The fervent anti-Obama crowd has gone to new levels of apoplexy now that Obamacare has revealed itself to be every bit as awful as its detractors warned us it would be. The calls for his impeachment have grown louder than ever, and some Republican House members are at least giving lip service to the possibility that they might pursue that course.
Central to the impeachment argument is the fact that the president told Americans that they would be able to keep their current insurance if they wanted to once the Affordable Care Act was in place, and that has turned out to be a complete falsehood. In fact many Americans who had reasonably priced, minimal-coverage plans are being forced to upgrade to far more expensive plans due to all the additional rules imposed by the new law.
I dont think that most Americans knew enough about the complex legislation to know this was coming, so it has come as an unwelcome surprise for many of us. But it is impossible to believe that Obama and his advisers didnt know full well that this was going to happen.
That makes his lie particularly galling. We are used to politicians stretching the truth out on the campaign trail, but this particular lie helped garner public support for something that has ended up hurting a lot of Americans.
The president willfully lied to us and we are justifiably ticked off. But was what he did grounds for impeachment, or is this just another thing we have to chalk up to the inherent dishonesty in politics that has come to be the norm?
Thats a tough question to answer given the language in the Constitution regarding impeachment, but Ill give it a try.

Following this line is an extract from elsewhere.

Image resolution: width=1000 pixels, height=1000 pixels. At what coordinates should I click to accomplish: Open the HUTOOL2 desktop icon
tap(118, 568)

Article II, Section 4 of the Constitution says, The President, Vice President and all civil Officers of the United States, shall be removed from Office on Impeachment for, and Conviction of, Treason, Bribery, or other high Crimes and Misdemeanors.
Bribery is a pretty straightforward concept, but people have varying definitions of treason and the high Crimes and Misdemeanors part seems extremely vague. Perhaps Gerald Ford said it best when he stated that an impeachable offense is whatever a majority of the House of Representatives considers it to be at a given moment in history.

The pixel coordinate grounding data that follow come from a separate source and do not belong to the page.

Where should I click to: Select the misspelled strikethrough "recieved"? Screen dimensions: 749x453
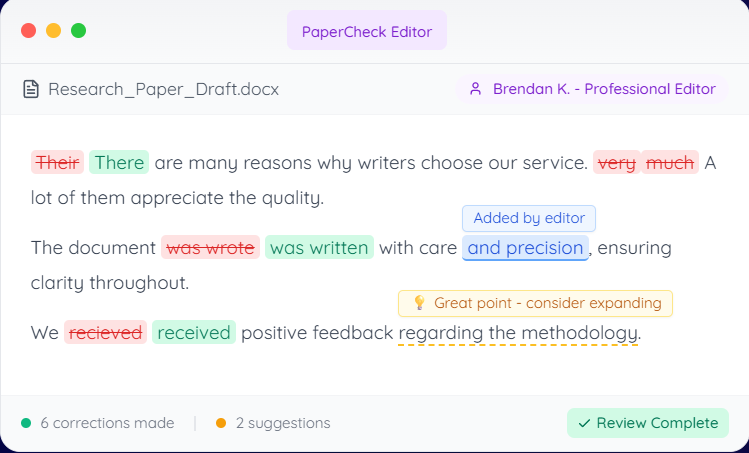point(106,332)
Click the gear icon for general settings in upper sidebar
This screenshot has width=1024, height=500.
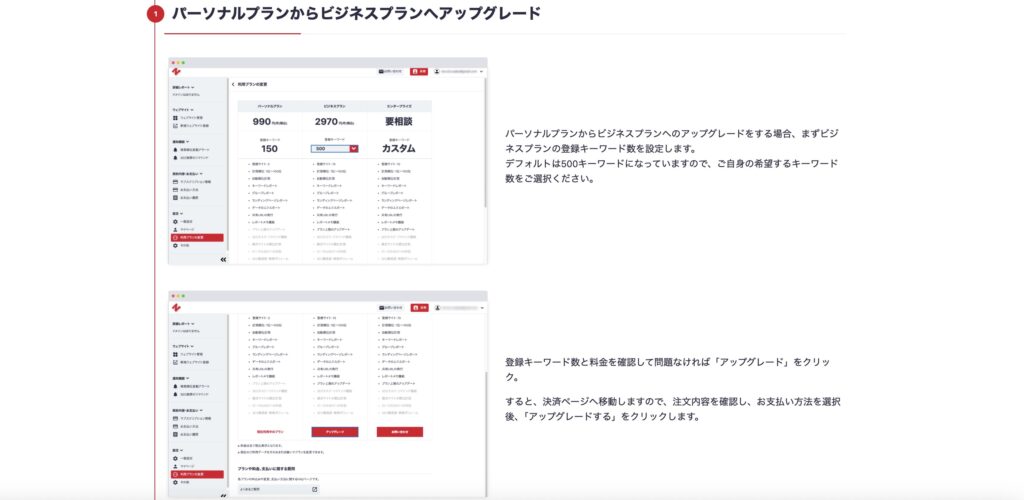175,221
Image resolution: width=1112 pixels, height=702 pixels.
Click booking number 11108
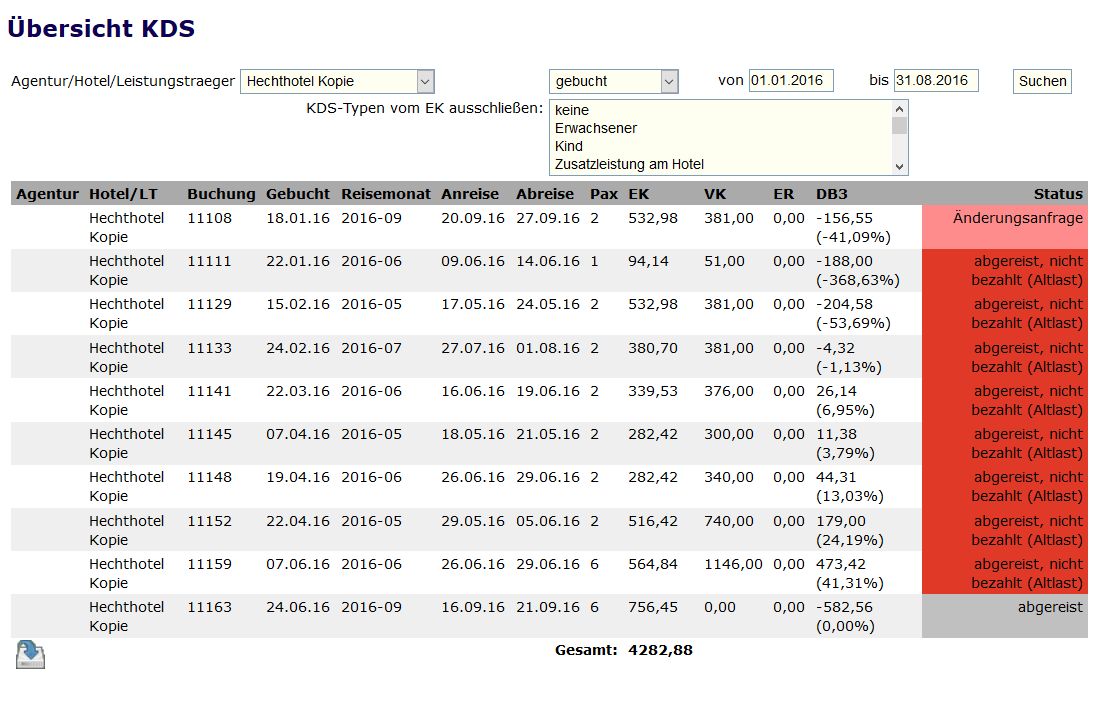tap(209, 218)

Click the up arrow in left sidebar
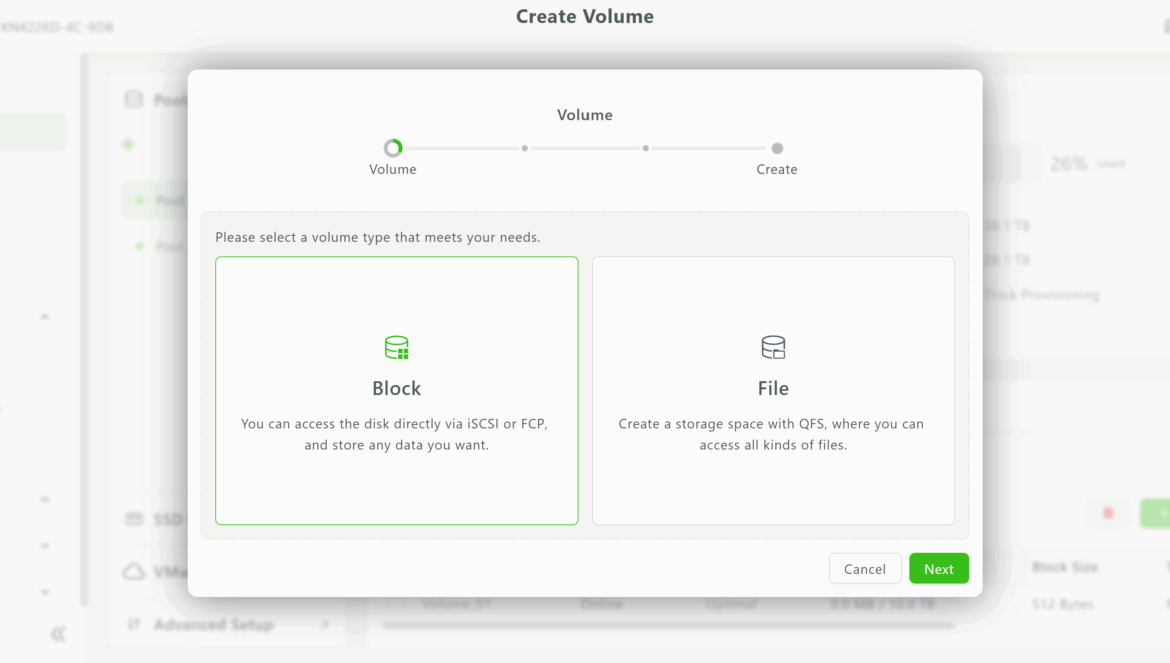[x=45, y=317]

So there it is, as clear as mud. I doubt any president has ever been in office for more than a few weeks before someone would consider something he did or said as an impeachable offense. But the reality is that it is a difficult and politically risky thing to do, so its not a card the Congress has played too often.
In fact only two presidents in our nations history (Andrew Johnson and Bill Clinton) have been impeached by the House and both attempts failed to be approved by the Senate. And its probably a good thing it happens only rarely, otherwise it would come to be seen as a thing Congress might resort to (or at least threaten to do) any time a president gets on its bad side, and that would not be good for our government.
With all that said, we return to the matter at hand -- should President Obama be impeached for willfully lying to the country about the harmful effects of his health care plan?
One article I read while researching the matter said that constitutional lawyers have interpreted the high Crimes and Misdemeanors phrase to indicate breaking the law, abusing the power of office or violation of the public trust.
I think Obama clearly violated the public trust in regards to what he said about his health care plan, so I believe there is a good argument to be made that impeachment can be justified. But I also believe there is no chance whatsoever that the Democrat-controlled Senate would sign off on it, and I dont believe it would be in the countrys best interest to take up the matter given that reality.
If the Republicans were to take a majority in the Senate in 2014 it might be worth considering again, although Im not sure that President Joe Biden would be any kind of improvement over what we have now.